## Objetivo del ejercicio
Según el texto proporcionado, ¿contra qué equipo jugaba Medias Rojas de Boston en el partido que vio el lector?

Trova y algo más...

sábado, 8 de agosto de 2009

No hay dolor que no duela...

Esa es una historia que puede sucederle a cualquiera, pero más a los que aparecemos en el directorio telefónico, porque los que tienen mucha lana no hacen públicos ni su número ni su dirección: ¡Simples!
Digamos que usted, álgido lector, es fanático de Medias Rojas de Boston, y que ayer vio el juego contra los Yankees, acompañado del compadre que nunca se raja, para que el regional pasatiempo de tomar cheve viendo el beisbol no le resultara tan solitario.
Sería en la parte baja del quinto episodio cuando empezó a sentir que su brazo derecho se le adormilaba y que de repente sintió un agudo dolor en el pecho.
Seguro que usted le achacó el padecimiento a la fatigosa tarea de empinarse el vaso de cerveza durante los largos episodios del partido.
Pero he aquí que durante toda la noche el dolor se acentuó, al grado tal de que dejó usted de pensar que era la cruda y que en verdad sí estaba enfermo.

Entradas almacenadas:
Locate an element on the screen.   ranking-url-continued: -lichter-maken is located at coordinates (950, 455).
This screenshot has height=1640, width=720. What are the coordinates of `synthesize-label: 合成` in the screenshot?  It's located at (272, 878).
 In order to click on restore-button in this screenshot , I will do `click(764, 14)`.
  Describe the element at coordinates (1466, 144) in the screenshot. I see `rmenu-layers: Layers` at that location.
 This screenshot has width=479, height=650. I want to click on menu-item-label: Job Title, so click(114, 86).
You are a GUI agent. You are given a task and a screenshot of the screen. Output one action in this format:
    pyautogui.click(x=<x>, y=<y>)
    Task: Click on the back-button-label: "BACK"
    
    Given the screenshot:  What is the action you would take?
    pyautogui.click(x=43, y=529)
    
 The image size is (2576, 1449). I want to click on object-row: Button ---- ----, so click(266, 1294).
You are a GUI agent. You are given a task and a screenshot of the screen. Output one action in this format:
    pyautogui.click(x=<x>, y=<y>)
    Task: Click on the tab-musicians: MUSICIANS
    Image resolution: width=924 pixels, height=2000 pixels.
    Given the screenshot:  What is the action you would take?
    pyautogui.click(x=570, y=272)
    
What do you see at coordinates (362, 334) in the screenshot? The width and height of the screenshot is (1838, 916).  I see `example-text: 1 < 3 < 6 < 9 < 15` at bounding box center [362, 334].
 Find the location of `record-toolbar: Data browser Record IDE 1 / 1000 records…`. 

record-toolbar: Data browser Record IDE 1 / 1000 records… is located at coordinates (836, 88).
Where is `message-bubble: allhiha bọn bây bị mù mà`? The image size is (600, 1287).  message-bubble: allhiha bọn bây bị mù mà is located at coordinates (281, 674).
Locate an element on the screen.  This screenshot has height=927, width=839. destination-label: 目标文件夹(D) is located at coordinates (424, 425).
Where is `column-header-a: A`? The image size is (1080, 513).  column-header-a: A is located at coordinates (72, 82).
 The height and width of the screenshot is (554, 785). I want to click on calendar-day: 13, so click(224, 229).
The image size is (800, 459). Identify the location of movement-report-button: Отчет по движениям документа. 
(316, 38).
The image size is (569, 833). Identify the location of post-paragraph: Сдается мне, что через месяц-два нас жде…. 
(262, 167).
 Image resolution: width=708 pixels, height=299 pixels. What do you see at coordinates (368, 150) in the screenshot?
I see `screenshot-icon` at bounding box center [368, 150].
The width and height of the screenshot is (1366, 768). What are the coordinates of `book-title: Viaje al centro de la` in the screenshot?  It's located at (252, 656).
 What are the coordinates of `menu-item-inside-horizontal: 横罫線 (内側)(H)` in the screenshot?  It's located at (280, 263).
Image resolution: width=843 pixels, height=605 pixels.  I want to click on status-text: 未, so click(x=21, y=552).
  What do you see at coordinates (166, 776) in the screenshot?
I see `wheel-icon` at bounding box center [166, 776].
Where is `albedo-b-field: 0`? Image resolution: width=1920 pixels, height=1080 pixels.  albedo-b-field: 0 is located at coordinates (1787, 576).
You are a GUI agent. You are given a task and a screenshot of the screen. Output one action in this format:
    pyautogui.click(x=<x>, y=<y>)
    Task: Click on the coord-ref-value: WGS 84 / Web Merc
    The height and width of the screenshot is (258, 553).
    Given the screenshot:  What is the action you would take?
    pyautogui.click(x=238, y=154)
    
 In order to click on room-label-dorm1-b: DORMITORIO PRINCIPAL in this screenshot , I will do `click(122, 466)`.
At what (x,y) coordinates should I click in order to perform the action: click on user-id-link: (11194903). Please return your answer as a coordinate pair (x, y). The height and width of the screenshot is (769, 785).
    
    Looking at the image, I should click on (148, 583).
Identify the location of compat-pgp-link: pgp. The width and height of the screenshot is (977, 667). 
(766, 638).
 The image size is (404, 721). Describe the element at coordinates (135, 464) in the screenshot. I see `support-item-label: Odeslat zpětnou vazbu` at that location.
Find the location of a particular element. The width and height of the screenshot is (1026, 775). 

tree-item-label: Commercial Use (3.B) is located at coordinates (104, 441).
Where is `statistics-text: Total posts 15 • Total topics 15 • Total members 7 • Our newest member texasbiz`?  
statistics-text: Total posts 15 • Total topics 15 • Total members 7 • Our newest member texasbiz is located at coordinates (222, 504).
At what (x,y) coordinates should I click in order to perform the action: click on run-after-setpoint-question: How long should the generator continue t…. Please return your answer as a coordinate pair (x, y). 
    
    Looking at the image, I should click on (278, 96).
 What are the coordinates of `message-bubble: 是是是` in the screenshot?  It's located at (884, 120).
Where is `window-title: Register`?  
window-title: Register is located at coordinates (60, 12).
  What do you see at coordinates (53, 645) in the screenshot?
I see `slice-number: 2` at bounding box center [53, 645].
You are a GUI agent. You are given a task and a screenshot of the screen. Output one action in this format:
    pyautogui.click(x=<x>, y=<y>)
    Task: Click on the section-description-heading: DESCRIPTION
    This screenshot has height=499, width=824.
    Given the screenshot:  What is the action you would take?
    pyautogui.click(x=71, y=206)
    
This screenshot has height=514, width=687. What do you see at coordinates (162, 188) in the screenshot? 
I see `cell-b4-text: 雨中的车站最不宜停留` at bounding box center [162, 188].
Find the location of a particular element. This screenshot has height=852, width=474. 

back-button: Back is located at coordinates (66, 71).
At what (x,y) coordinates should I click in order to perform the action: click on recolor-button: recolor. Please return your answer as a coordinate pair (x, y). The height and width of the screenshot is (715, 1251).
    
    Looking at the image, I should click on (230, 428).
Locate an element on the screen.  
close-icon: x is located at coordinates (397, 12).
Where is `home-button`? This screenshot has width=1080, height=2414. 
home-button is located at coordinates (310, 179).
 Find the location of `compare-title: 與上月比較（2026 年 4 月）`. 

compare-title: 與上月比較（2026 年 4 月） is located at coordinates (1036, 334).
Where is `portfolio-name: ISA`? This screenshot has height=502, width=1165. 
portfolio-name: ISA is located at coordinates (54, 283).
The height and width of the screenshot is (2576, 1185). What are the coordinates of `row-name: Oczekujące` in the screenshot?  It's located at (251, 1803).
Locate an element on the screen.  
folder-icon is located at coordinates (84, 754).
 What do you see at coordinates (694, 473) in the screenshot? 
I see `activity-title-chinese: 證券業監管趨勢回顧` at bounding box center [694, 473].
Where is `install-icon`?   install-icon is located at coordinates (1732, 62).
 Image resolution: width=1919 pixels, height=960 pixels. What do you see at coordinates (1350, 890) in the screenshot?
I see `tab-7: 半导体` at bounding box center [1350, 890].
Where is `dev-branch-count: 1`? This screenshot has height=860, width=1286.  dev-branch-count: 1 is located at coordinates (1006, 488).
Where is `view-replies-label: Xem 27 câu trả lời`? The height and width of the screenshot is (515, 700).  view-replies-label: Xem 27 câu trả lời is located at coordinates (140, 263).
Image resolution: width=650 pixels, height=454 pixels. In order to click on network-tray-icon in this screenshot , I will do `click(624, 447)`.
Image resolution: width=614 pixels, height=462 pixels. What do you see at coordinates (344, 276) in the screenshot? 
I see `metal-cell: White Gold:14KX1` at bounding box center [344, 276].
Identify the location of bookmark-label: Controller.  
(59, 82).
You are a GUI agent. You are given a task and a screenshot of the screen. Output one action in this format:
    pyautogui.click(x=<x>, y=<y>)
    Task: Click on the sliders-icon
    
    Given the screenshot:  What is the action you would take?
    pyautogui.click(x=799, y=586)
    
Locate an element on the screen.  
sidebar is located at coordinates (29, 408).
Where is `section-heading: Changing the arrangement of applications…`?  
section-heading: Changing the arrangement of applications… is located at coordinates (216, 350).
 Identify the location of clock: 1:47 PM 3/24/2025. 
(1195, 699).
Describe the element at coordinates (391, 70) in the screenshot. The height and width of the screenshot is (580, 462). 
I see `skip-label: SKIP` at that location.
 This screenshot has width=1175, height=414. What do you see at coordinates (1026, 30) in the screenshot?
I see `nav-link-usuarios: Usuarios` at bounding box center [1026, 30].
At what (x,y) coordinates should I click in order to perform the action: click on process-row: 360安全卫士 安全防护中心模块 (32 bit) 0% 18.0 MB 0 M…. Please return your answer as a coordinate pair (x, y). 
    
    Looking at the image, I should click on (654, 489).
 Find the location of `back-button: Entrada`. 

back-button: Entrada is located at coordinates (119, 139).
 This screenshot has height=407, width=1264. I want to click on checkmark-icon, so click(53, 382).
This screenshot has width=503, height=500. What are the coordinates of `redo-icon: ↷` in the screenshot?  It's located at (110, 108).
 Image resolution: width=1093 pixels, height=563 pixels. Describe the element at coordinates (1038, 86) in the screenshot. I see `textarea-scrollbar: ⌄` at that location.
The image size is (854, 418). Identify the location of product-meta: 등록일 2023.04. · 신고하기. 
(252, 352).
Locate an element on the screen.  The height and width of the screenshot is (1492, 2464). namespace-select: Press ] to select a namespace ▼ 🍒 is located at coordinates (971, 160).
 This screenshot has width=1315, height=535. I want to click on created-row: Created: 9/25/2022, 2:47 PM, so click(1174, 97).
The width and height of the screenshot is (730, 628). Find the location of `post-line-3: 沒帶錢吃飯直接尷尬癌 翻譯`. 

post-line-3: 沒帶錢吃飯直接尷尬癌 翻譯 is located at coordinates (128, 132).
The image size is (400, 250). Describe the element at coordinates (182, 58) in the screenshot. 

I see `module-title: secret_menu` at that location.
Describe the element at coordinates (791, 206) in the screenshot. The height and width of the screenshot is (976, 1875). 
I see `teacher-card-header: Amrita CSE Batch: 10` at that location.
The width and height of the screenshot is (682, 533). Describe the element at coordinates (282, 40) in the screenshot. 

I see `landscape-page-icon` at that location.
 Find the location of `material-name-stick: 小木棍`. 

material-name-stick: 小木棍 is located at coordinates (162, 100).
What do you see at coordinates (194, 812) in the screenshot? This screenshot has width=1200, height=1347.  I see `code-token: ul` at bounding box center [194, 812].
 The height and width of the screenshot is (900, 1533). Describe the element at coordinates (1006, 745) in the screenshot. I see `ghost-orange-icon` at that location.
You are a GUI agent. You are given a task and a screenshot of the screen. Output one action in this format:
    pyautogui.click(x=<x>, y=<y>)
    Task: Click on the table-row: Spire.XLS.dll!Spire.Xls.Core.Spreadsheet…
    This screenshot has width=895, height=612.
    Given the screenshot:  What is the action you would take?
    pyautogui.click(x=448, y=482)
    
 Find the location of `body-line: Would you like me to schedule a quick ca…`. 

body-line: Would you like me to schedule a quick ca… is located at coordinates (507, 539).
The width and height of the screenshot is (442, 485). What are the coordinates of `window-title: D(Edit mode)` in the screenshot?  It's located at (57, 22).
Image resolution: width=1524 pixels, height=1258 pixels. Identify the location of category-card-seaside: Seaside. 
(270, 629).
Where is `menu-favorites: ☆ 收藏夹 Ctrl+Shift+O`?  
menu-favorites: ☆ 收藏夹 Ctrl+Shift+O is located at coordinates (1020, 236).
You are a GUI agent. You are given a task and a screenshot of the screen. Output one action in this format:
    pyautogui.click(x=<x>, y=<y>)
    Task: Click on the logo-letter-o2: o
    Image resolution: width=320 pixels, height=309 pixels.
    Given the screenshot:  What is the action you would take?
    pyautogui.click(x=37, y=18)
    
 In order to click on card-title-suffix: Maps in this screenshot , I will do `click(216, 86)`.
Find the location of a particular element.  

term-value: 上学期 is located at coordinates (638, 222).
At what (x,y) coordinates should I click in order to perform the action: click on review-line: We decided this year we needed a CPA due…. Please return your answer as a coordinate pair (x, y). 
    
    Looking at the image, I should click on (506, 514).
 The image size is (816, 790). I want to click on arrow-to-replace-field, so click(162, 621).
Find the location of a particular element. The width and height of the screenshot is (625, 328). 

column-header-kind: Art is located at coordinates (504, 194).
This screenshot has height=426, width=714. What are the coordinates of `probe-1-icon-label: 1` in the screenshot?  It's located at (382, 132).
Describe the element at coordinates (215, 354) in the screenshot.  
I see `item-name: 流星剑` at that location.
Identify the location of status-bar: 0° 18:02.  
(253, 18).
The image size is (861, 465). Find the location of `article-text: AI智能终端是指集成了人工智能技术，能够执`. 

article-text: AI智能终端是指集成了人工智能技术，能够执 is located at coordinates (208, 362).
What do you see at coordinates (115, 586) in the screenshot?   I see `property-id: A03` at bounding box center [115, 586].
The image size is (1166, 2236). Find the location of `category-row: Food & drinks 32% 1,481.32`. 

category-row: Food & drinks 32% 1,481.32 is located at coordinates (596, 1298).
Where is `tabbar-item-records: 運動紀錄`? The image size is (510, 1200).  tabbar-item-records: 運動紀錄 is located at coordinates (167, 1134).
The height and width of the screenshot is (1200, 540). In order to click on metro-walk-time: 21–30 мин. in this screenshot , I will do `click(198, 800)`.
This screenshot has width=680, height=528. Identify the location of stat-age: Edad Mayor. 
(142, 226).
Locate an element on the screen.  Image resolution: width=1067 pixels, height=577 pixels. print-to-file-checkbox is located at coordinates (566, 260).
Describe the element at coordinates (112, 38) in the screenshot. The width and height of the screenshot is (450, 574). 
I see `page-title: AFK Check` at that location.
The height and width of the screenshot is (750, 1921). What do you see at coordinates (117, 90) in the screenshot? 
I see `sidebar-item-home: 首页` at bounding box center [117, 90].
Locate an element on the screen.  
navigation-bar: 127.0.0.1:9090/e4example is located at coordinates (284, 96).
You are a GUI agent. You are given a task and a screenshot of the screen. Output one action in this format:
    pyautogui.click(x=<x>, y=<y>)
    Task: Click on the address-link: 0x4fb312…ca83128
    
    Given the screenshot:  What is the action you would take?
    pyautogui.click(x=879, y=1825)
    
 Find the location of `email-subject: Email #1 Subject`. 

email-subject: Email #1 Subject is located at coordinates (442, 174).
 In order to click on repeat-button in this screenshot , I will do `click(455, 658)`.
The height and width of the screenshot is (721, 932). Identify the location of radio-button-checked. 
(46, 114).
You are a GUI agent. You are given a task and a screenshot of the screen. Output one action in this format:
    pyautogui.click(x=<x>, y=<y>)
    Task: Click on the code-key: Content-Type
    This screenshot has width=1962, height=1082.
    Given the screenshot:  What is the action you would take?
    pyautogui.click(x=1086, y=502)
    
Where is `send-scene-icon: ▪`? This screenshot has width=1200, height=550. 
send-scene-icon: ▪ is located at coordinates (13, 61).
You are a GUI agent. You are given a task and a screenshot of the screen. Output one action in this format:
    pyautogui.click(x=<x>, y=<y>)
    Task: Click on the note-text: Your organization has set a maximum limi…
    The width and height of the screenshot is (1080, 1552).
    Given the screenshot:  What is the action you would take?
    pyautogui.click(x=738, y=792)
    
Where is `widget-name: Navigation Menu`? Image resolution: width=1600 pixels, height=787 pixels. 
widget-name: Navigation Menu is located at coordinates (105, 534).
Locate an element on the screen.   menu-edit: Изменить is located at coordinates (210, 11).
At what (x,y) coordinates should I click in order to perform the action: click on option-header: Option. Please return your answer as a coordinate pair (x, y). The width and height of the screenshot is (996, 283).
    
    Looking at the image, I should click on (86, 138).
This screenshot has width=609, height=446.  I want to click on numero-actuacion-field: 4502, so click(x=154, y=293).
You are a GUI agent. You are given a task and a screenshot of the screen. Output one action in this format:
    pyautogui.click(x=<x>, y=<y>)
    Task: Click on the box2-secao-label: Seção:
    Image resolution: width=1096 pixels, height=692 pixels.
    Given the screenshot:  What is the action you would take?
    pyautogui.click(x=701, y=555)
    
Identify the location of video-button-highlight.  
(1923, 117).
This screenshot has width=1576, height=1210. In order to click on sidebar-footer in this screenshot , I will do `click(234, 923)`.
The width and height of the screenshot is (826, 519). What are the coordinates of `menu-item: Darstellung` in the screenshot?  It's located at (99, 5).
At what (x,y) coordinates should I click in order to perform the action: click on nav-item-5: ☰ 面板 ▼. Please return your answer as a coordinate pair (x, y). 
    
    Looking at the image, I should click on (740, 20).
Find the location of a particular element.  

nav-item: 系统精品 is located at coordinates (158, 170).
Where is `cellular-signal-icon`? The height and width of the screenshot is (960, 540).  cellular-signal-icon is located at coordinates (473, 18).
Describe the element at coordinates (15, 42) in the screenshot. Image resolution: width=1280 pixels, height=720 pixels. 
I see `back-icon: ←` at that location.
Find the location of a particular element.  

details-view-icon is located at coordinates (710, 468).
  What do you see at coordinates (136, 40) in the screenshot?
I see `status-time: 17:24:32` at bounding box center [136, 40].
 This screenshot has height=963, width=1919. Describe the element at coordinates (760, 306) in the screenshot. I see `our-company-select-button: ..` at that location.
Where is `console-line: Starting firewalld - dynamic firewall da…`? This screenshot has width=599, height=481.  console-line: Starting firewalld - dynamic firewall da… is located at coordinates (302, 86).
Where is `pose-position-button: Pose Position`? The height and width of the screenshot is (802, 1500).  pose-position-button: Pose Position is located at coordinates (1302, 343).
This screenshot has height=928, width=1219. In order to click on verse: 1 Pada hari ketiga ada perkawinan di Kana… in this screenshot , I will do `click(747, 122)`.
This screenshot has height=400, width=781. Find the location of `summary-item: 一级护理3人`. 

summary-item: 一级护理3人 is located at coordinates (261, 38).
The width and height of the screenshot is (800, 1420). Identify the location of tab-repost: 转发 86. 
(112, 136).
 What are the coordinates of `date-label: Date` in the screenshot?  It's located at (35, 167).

## Respuesta
Contra los Yankees.